Written problem:
Copy the text lines of every item below word for word, leaving out the pictures.
:: Input data ::
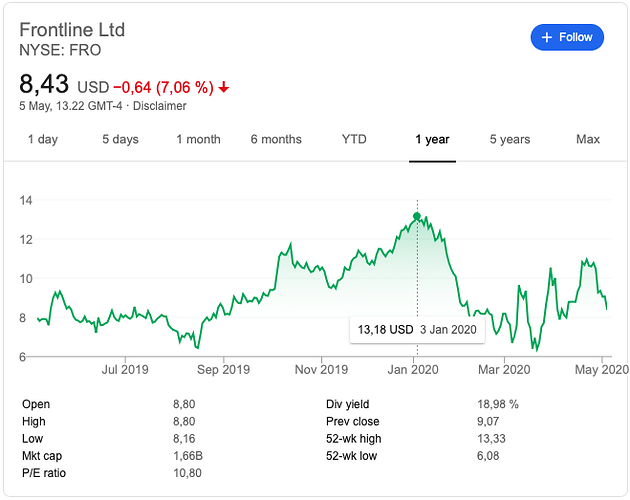This screenshot has height=500, width=630.
Task: Click the 13,18 USD tooltip box
Action: click(x=416, y=329)
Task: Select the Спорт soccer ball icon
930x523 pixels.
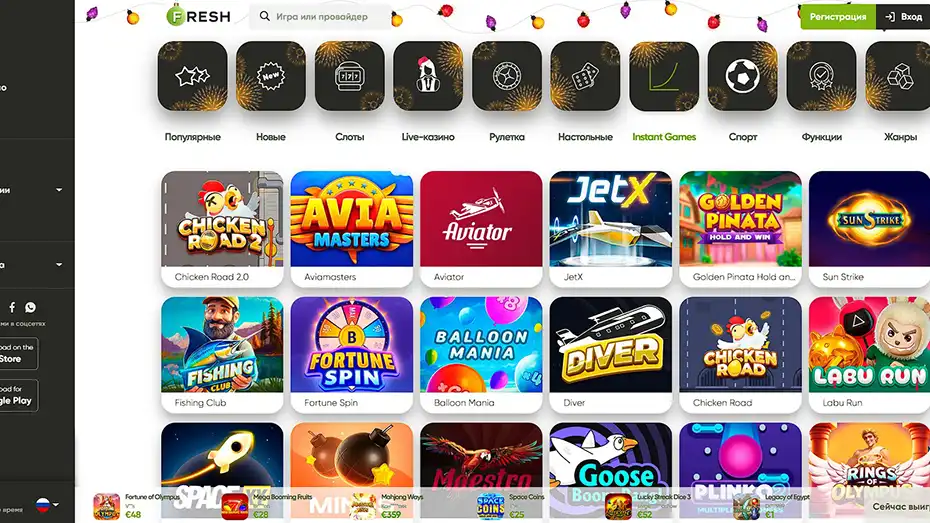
:::
Answer to this exercise:
This screenshot has height=500, width=630.
Task: Click the 13,18 USD tooltip box
Action: click(x=416, y=329)
Task: Select the Спорт soccer ball icon
930x523 pixels.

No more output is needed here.